### Passage for review
A couple of the models have some neutralization involved. This is basically doing a regression to find out your predictions' exposures to each feature, and then subtracting those exposures from your predictions vector such that the result is a vector which is orthogonal to all of those features.

Here's the code to neutralize some set of vectors (columns) by some list of features (neutralizers):

def neutralize(
  df, columns, neutralizers=None, proportion=1.0, era_col="era"
):
  if neutralizers is None:
      neutralizers = []
  unique_eras = df[era_col].unique()
  computed = []
  for u in unique_eras:
      df_era = df[df[era_col] == u]
      scores = df_era[columns].values
      scores2 = []
      for x in scores.T:
          x = pd.Series(x)
          x = (x.rank(method="first") - 0.5) / len(x.dropna())
          x = stats.norm.ppf(x)
          scores2.append(x)
      scores = np.array(scores2).T
      exposures = (
          df_era[neutralizers]
          .fillna(df_era[neutralizers].median())
          .fillna(0.5)
          .values
      )

      scores -= proportion * exposures.dot(
          np.linalg.pinv(exposures.astype(np.float32), rcond=1e-6).dot(
              scores.astype(np.float32)
          )
      )

      scores /= pd.DataFrame(scores).std(ddof=0, axis=0, skipna=True).values

      computed.append(scores)

  return pd.DataFrame(np.concatenate(computed), columns=columns, index=df.index)

What are they?

The naming formula for many benchmarks is as follows:

{data_version}_LGBM_{target}

There are many models that have some combination of a data version (V2, V3, V4, V41, V42, V43) and a target (Nomi20, Sam60). These are models trained in the standard walk-forward way, with standard LGBM parameters, using the specified data version and target. That's all!

There are also unique models we created that don't have that naming scheme:

V42_RAIN_ENSEMBLE

This is an ensemble of 22 different standard models. It uses the 11 best targets that we had made as of the release of the Rain dataset, with an emphasis on Cyrus, the scoring target, and twice as much weight on 20D targets as on 60D targets. The target weights are:

Cyrus20: 33%, Ralph20: 3.3%, Jeremy20: 3.3%, Waldo20: 3.3%, Tyler20: 3.3%, Victor20: 3.3%

Cyrus60: 17%, Ralph60: 1.7%, Jeremy60: 1.7%, Waldo60: 1.7%, Tyler60: 1.7%, Victor60: 1.7%

Alpha20: 3.3%, Bravo20: 3.3%, Charlie20: 3.3%, Delta20: 3.3%, Echo20: 3.3%

Alpha60: 1.7%, Bravo60: 1.7%, Charlie60: 1.7%, Delta60: 1.7%, Echo60: 1.7%

V42_RAIN_ENSEMBLE2

This is the same as v42_RAIN_ENSEMBLE, but with no weight on the 60D versions.

It is also neutral to the serenity set of features.

### Entries shown

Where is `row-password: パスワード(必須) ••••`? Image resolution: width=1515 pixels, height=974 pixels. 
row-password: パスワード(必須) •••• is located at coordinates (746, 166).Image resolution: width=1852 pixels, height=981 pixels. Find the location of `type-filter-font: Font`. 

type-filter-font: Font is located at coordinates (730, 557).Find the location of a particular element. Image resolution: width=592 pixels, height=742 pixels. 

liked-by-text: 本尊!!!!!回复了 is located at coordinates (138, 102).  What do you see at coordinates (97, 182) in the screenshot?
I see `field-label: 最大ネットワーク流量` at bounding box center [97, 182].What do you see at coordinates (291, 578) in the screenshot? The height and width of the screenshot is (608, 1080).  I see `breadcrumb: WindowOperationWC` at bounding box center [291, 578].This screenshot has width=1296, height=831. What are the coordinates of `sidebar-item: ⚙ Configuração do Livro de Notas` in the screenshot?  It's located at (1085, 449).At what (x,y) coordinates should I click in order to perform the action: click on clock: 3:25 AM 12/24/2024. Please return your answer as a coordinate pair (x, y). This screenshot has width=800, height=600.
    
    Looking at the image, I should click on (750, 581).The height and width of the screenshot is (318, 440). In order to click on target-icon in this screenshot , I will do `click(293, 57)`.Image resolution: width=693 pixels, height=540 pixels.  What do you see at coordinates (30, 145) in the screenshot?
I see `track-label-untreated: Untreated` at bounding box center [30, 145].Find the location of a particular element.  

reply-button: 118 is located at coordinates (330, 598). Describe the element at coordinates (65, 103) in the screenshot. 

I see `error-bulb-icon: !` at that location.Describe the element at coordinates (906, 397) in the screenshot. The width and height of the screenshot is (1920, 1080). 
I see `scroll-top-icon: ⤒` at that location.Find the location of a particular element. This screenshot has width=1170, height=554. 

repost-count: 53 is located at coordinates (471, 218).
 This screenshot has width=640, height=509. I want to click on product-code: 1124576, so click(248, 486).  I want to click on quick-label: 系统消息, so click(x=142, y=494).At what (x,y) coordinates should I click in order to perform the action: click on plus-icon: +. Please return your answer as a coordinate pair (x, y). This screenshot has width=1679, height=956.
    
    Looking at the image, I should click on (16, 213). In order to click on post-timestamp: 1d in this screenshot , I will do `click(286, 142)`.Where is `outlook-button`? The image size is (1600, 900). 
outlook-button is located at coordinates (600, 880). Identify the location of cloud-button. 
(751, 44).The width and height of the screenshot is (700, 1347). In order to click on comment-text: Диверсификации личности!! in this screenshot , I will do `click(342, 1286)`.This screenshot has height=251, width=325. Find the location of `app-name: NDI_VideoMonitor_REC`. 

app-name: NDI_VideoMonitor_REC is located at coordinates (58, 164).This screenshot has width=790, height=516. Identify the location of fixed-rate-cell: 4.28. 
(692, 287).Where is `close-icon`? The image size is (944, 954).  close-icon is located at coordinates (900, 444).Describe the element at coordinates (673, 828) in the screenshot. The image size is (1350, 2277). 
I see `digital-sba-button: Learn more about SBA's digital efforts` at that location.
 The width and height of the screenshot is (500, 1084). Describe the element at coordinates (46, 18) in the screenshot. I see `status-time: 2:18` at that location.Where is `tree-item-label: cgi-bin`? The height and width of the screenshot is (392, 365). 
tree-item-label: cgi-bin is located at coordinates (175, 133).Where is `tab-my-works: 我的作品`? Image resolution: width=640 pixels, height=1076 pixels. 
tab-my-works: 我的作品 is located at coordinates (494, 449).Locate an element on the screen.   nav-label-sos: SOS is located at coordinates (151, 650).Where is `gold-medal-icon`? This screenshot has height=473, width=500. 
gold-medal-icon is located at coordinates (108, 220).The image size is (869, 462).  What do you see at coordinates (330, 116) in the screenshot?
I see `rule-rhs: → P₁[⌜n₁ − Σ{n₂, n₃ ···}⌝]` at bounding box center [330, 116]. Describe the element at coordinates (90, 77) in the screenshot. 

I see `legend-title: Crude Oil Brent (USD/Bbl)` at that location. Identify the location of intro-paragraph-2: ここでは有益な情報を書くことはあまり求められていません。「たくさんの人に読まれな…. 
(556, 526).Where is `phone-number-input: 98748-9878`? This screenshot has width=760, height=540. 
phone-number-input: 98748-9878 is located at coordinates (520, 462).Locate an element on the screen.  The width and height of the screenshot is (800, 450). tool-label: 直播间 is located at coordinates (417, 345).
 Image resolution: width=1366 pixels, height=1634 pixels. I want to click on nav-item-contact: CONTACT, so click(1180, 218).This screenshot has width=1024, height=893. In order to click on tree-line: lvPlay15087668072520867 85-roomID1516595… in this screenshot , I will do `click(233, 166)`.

### Things to do
a. Answer these questions from the benchmark models passage:
(i) In the neutralize function, what constant fills neutralizer values that are still missing after the median fill?
(ii) Which data versions does the passage list for the standard models?
(iii) How many standard models make up V42_RAIN_ENSEMBLE?
b. Pick up the benchmark models passage after its final sentence and continue it.

### Replies
a.
(i) 0.5
(ii) V2, V3, V4, V41, V42, and V43
(iii) 22

b.
V{42/43}_LGBM_CT_BLEND

This is a simple 50/50 blend of V{42/43}_LGBM_TEAGER20 and V{42/43}_LGBM_CYRUS20

V42_EXAMPLE_PREDS

This is a standard model using V42 data and Cyrus20 target.

V41_EXAMPLE_PREDS

This is what was once the Sunshine Example Model. It uses standard models built on 6 different targets: Nomi20, Jerome60, Ralph20, Victor20, Waldo20, Tyler20.

These models are equal weight in the ensemble and the final predictions are neutralized at a proportion of 50% to the V4.1 "medium" feature set.

V3_EXAMPLE_PREDS

This is a standard model trained on the v3 equivalent feature set and the Ralph20 target.

V2_EXAMPLE_PREDS

This is a standard model trained on the v2 equivalent feature set and the Nomi20 target.

The following models are on the Benchmark Models page, but their predictions aren't present in the predictions files because they are either obsolete or reproducible:

V4_EXAMPLE_PREDS - A standard model on V4 data and Nomi20, and is neutral to the 50 "riskiest features" calculated by which features have the biggest change in mean correlation with Nomi between half1 and half2 of the training data.

INTEGRATION_TEST - Submits our favorite model at the time. For years, this was V2 example predictions, but with the advent of v3 and v4 datasets it evolves over time. At the time of writing this, it is submitting RAIN_ENSEMBLE predictions.

NB_HELLO_NUMERAI - Submits the model created by the default Hello Numerai tutorial notebook.

NB_FEATURE_NEUTRAL - Submits the model created by the feature neutralization tutorial notebook.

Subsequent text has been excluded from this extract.